Quanto piace il modello tedesco. E qui c’entra il pallone e non l’economia: vivai, serietà, selezione. Forse il modello di Roberto Baggio, racchiuso in un progetto di 900 pagine, per precauzione depositato da un notaio milanese e disperso chissà dove in Federcalcio, aveva tratti tedeschi e poteva funzionare. Baggio fu arruolato quattro anni fa – c’erano ancora le tracce del fallimento di Marcello Lippi in Sudafrica – con il grado di responsabile per il settore tecnico: doveva formare i maestri di periferia, non semplici allenatori con i patentini, che poi dovevano formare i giovani. Il dribbling di Baggio a una Federazione governata dai Giancarlo Abete, dai Carlo Tavecchio e dai Mario Macalli s’è interrotto un anno e mezzo fa: era inutile, quel terzetto era insuperabile, non mollava un centimetro di potere più che di campo. E quel gruppo, sempre attivo nei palazzi romani e nei sintetici di provincia (l’erba artificiale è l’immenso affare dei Dilettanti), tranne per la defezione-dimissione di Abete, è ancora candidato al comando, al controllo totale. 

E lo stesso Tavecchio, se non barcolla in maniera drammatica tra Optì Pobà mangia-banane e sportive handicappate, insiste con i ragazzi, le cantere spagnole e i cantieri federali: “Voglio creare un sistema di centri di formazione Figc partendo dai centri locali, dalle regioni dove confluiranno circa 700 mila soggetti che potranno essere valutati”. Traducendo, i soggetti sarebbero i ragazzini di talento e di ambizioni. Per il resto, copia Baggio. Ma fu proprio Tavecchio, assieme ai compagni in Federcalcio, a neutralizzare il Divin Codino: “Il settore tecnico (cioè Baggio, ndr) doveva dare seguito con la Lega Dilettanti alla nascita dei centri federali nelle regioni”, così parlò Abete, regolarmente in carriera mentre Baggio diceva addio. Era il gennaio 2013. Baggio portò con sé l’inseparabile procuratore Vittorio Petrone, non frequentava molto la sede di via Allegri a Roma, ai documenti allegò un piano di sviluppo che sarebbe costato 10 milioni di euro. Questi 10 milioni di euro, stanziati, li hanno prima ridotti e poi li hanno congelati, scomparsi: Tavecchio & C. non potevano perdere un pezzo di patrimonio, fatto di trafile, iscrizioni, cartellini, investimenti, scambi di favori. Il giorno di Tavecchio (o di Demetrio Albertini, che pure è vice di Abete da 7 anni o di un commissario straordinario) è fissato irrimediabilmente a lunedì, 11 agosto: nessuno si ritira, nessuno invade. Il Coni osserva, il governo pure. E l’esempio di Baggio testimonia una (brutta) stagione passata che s’appresta a diventare infinita.

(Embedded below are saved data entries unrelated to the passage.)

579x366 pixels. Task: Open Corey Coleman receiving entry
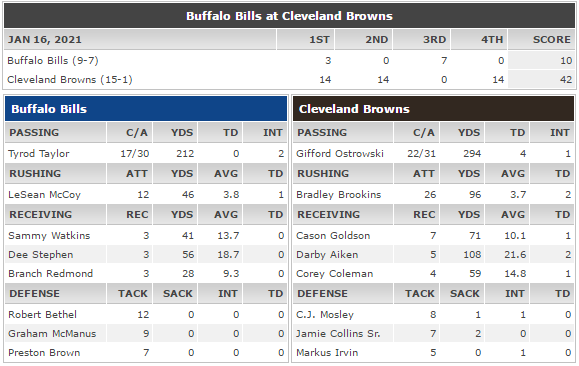335,274
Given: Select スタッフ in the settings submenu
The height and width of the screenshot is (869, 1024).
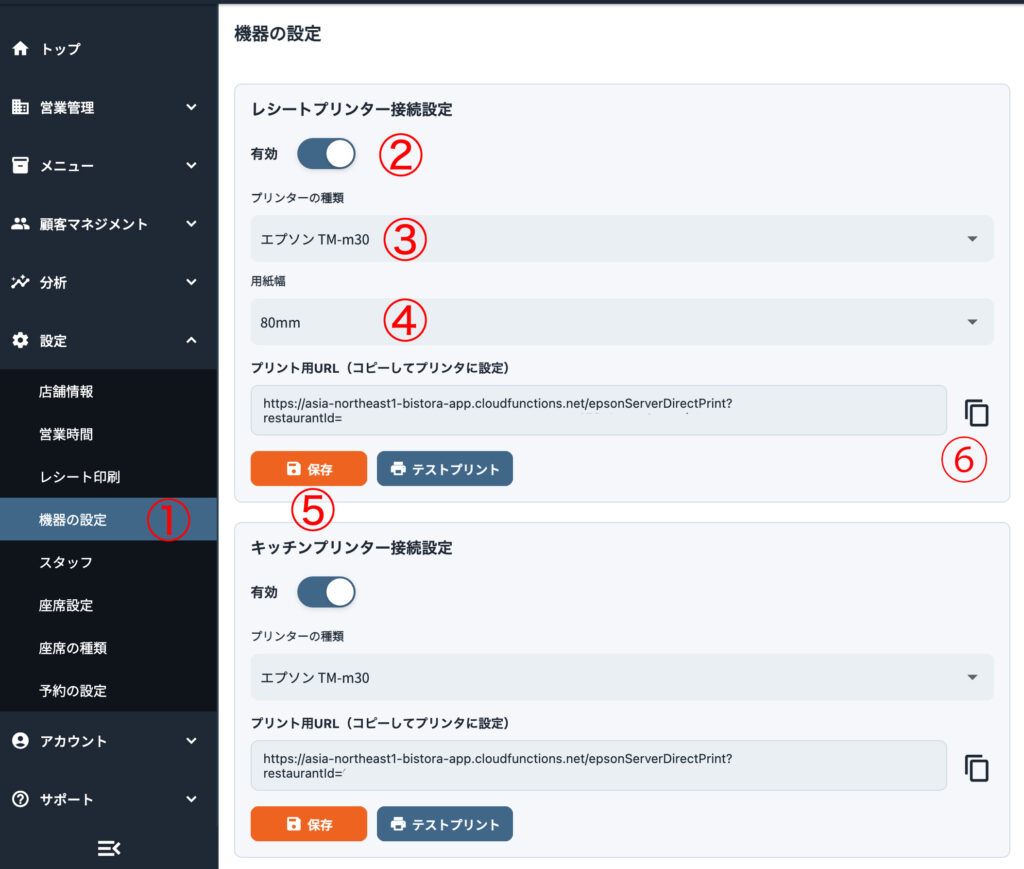Looking at the screenshot, I should pos(66,563).
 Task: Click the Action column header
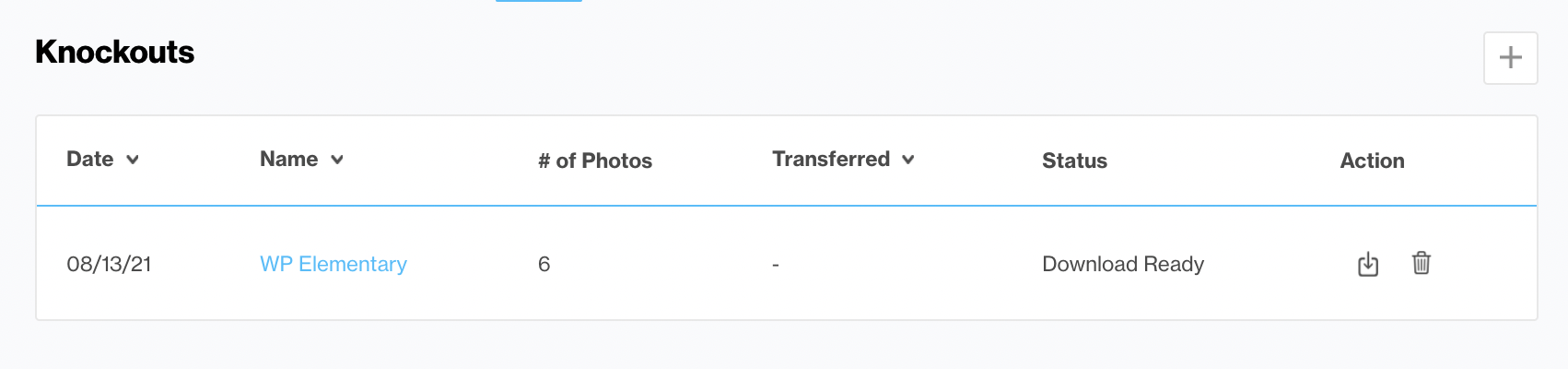(x=1372, y=161)
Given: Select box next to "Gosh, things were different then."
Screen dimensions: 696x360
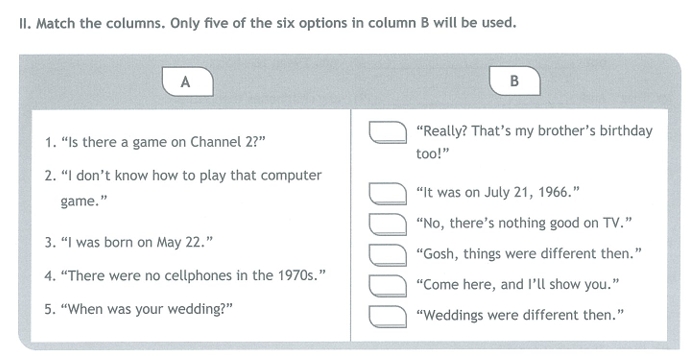Looking at the screenshot, I should (x=388, y=255).
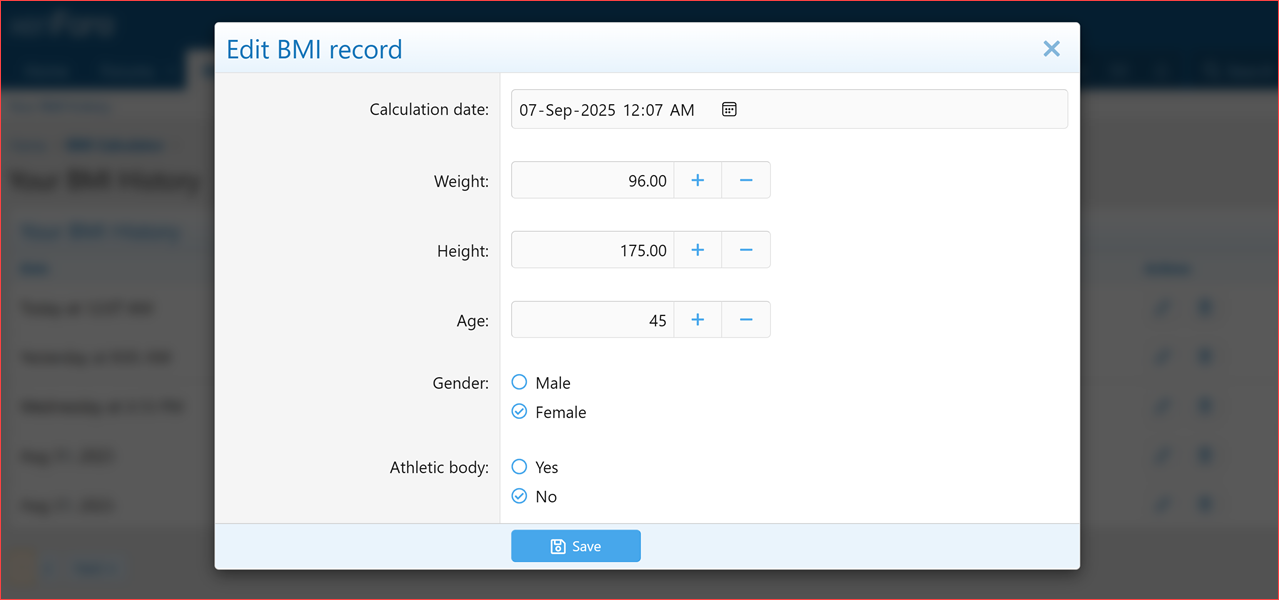Click an edit pencil icon in the Actions column
Viewport: 1279px width, 600px height.
[1163, 308]
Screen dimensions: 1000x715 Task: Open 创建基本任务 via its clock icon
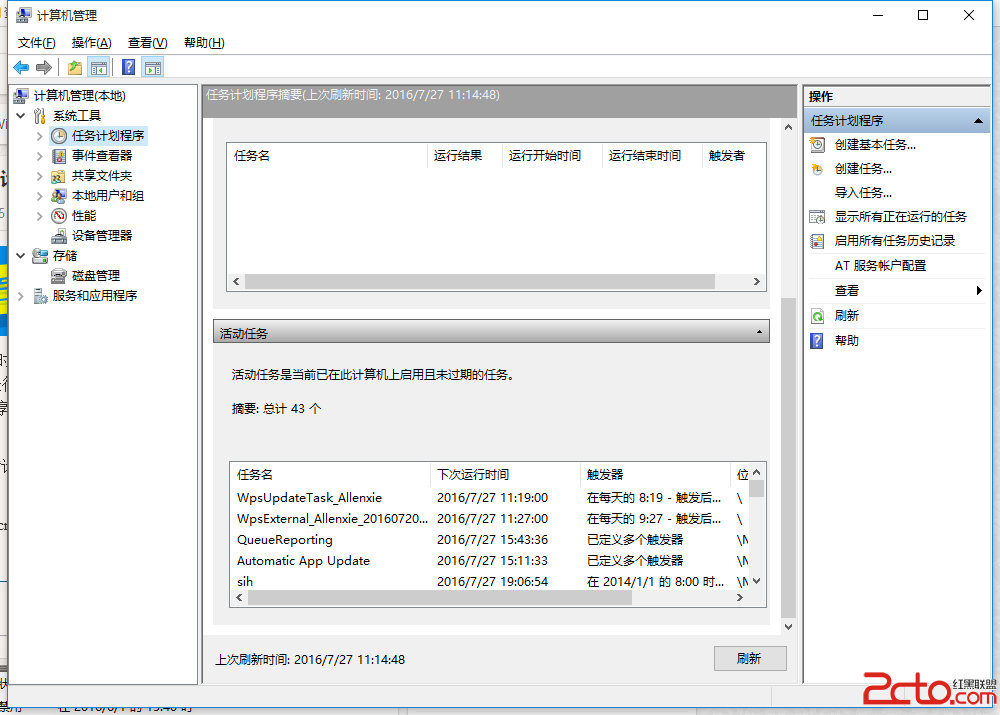point(817,144)
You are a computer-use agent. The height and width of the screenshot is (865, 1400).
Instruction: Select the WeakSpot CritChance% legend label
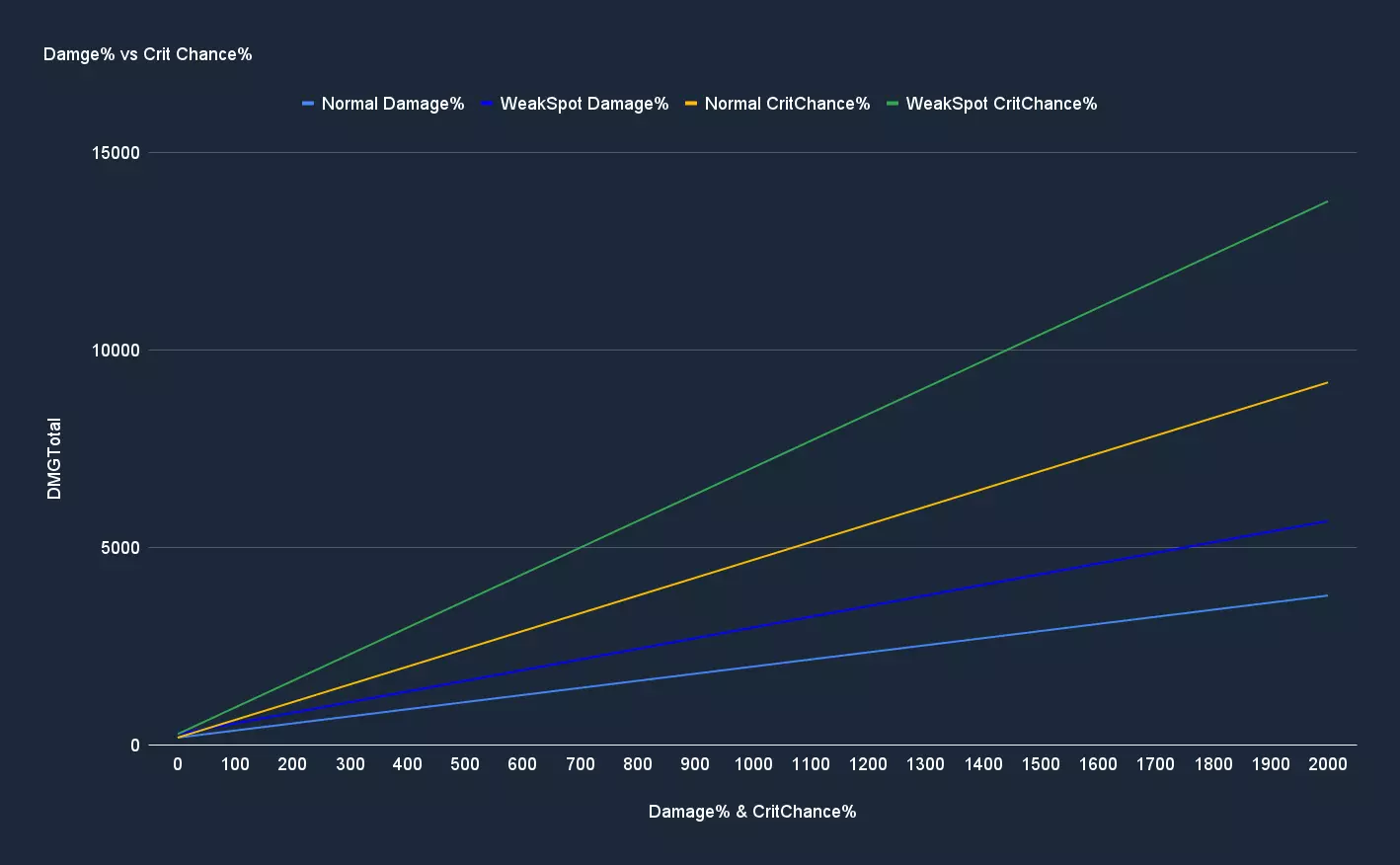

Corioni (Brescia): “Roby mi disse non mi fanno lavorare”. Il commendatore Gino Corioni, un quarto di secolo padrone del Brescia, oggi non più presidente e ancora proprietario, conosce bene Baggio: “Mi telefonò, fu rapido: ‘Non ne vale la pena, questi chiacchierano. Non puoi fare niente in Federazione’”. Il Brescia non preferisce Albertini a Tavecchio o viceversa, non vota: “Ci vuole un esterno, uno che – spiega Corioni – faccia davvero la rivoluzione. Abete e Tavecchio hanno rovinato il calcio italiano. Era il migliore d’Europa, adesso saremo tra i peggiori del mondo. Ci vuole un terremoto, qualcuno con due palle quadrate”. Corioni un po’ è nostalgico, un po’ è rassegnato: “Quando c’era Luciano Nizzola in Federazione, io ero delegato a incontrare i giornalisti cinesi che volevano scoprire il nostro segreto, c’erano stadi pieni e le televisioni ancora non avevano comprato la serie A. Oggi in B giocano i ragazzi in prestito dalle grandi società di A e in A ci vanno gli stranieri. La B non ha più soldi, l’ha presa in quel posto ripetutamente, la C di Macalli ha sbagliato l’inverosimile e in A curano gli interessi personali. Va rifondato tutto, ci vogliono persone adatte e coraggiose”. Corioni va a memoria: “Il diritto soggettivo per le squadre ha distrutto il sistema, i soldi non sono stati distribuiti bene: a chi tutto, a chi niente. Io lascio il Brescia in B perché non ho più il denaro per questo calcio italiano e non posso dire ai miei tifosi accontentatevi di una salvezza”. Anche se è tempo, sembra, di mettersi in salvo.